WORK TASK: Word for word, reproduce every line of the data.

======== EXERCISE INPUTS ========

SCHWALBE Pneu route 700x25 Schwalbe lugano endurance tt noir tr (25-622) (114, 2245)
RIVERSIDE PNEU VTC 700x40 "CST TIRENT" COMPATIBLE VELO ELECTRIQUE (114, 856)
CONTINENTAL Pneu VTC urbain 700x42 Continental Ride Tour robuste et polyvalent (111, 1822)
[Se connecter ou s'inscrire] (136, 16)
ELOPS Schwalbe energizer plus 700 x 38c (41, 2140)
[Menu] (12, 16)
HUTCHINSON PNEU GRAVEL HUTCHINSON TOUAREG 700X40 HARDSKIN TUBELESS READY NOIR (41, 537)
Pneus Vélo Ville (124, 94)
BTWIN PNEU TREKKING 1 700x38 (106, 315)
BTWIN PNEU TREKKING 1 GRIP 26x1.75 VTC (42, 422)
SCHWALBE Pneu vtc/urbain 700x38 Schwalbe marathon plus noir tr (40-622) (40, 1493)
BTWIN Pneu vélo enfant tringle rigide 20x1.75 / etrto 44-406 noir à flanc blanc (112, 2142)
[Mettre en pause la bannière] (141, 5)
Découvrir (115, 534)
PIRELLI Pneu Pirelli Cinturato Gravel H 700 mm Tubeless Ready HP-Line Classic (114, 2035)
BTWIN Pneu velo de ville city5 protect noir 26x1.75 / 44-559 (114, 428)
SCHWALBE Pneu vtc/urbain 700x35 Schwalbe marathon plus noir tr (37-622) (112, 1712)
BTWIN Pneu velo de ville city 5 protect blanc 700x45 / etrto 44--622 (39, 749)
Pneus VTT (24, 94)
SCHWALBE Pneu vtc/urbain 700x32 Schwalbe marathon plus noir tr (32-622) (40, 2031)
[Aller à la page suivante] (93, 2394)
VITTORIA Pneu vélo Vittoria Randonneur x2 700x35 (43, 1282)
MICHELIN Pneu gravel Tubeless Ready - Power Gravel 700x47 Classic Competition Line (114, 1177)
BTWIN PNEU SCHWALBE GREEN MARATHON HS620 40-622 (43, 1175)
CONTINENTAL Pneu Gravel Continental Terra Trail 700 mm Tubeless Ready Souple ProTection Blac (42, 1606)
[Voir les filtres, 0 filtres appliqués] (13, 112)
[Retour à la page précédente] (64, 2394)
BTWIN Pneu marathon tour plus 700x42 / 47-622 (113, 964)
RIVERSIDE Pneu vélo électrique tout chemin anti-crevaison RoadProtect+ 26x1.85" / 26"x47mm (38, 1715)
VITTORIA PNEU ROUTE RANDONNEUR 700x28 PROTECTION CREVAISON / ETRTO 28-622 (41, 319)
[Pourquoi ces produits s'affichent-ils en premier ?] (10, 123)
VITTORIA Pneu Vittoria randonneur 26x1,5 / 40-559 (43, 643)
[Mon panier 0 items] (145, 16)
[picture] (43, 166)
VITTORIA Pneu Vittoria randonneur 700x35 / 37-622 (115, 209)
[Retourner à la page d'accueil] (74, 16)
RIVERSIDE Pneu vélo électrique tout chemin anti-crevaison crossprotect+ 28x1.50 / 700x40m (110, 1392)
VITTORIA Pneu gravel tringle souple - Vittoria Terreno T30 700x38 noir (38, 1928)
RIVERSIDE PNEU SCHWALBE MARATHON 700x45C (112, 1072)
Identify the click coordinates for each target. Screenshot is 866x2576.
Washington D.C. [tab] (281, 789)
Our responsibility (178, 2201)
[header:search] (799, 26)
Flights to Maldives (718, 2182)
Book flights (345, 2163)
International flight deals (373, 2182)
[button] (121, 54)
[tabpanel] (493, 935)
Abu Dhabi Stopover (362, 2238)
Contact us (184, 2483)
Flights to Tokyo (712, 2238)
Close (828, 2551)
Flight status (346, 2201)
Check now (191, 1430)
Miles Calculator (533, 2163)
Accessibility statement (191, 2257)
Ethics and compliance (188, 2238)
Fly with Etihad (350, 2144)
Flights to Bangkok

========

EXERCISE RESPONSE:
SCHWALBE Pneu route 700x25 Schwalbe lugano endurance tt noir tr (25-622) (114, 2245)
RIVERSIDE PNEU VTC 700x40 "CST TIRENT" COMPATIBLE VELO ELECTRIQUE (114, 856)
CONTINENTAL Pneu VTC urbain 700x42 Continental Ride Tour robuste et polyvalent (111, 1822)
[Se connecter ou s'inscrire] (136, 16)
ELOPS Schwalbe energizer plus 700 x 38c (41, 2140)
[Menu] (12, 16)
HUTCHINSON PNEU GRAVEL HUTCHINSON TOUAREG 700X40 HARDSKIN TUBELESS READY NOIR (41, 537)
Pneus Vélo Ville (124, 94)
BTWIN PNEU TREKKING 1 700x38 (106, 315)
BTWIN PNEU TREKKING 1 GRIP 26x1.75 VTC (42, 422)
SCHWALBE Pneu vtc/urbain 700x38 Schwalbe marathon plus noir tr (40-622) (40, 1493)
BTWIN Pneu vélo enfant tringle rigide 20x1.75 / etrto 44-406 noir à flanc blanc (112, 2142)
[Mettre en pause la bannière] (141, 5)
Découvrir (115, 534)
PIRELLI Pneu Pirelli Cinturato Gravel H 700 mm Tubeless Ready HP-Line Classic (114, 2035)
BTWIN Pneu velo de ville city5 protect noir 26x1.75 / 44-559 (114, 428)
SCHWALBE Pneu vtc/urbain 700x35 Schwalbe marathon plus noir tr (37-622) (112, 1712)
BTWIN Pneu velo de ville city 5 protect blanc 700x45 / etrto 44--622 (39, 749)
Pneus VTT (24, 94)
SCHWALBE Pneu vtc/urbain 700x32 Schwalbe marathon plus noir tr (32-622) (40, 2031)
[Aller à la page suivante] (93, 2394)
VITTORIA Pneu vélo Vittoria Randonneur x2 700x35 (43, 1282)
MICHELIN Pneu gravel Tubeless Ready - Power Gravel 700x47 Classic Competition Line (114, 1177)
BTWIN PNEU SCHWALBE GREEN MARATHON HS620 40-622 (43, 1175)
CONTINENTAL Pneu Gravel Continental Terra Trail 700 mm Tubeless Ready Souple ProTection Blac (42, 1606)
[Voir les filtres, 0 filtres appliqués] (13, 112)
[Retour à la page précédente] (64, 2394)
BTWIN Pneu marathon tour plus 700x42 / 47-622 (113, 964)
RIVERSIDE Pneu vélo électrique tout chemin anti-crevaison RoadProtect+ 26x1.85" / 26"x47mm (38, 1715)
VITTORIA PNEU ROUTE RANDONNEUR 700x28 PROTECTION CREVAISON / ETRTO 28-622 (41, 319)
[Pourquoi ces produits s'affichent-ils en premier ?] (10, 123)
VITTORIA Pneu Vittoria randonneur 26x1,5 / 40-559 (43, 643)
[Mon panier 0 items] (145, 16)
[picture] (43, 166)
VITTORIA Pneu Vittoria randonneur 700x35 / 37-622 (115, 209)
[Retourner à la page d'accueil] (74, 16)
RIVERSIDE Pneu vélo électrique tout chemin anti-crevaison crossprotect+ 28x1.50 / 700x40m (110, 1392)
VITTORIA Pneu gravel tringle souple - Vittoria Terreno T30 700x38 noir (38, 1928)
RIVERSIDE PNEU SCHWALBE MARATHON 700x45C (112, 1072)
Identify the click coordinates for each target. Screenshot is 866x2576.
Washington D.C. [tab] (281, 789)
Our responsibility (178, 2201)
[header:search] (799, 26)
Flights to Maldives (718, 2182)
Book flights (345, 2163)
International flight deals (373, 2182)
[button] (121, 54)
[tabpanel] (493, 935)
Abu Dhabi Stopover (362, 2238)
Contact us (184, 2483)
Flights to Tokyo (712, 2238)
Close (828, 2551)
Flight status (346, 2201)
Check now (191, 1430)
Miles Calculator (533, 2163)
Accessibility statement (191, 2257)
Ethics and compliance (188, 2238)
Fly with Etihad (350, 2144)
Flights to Bangkok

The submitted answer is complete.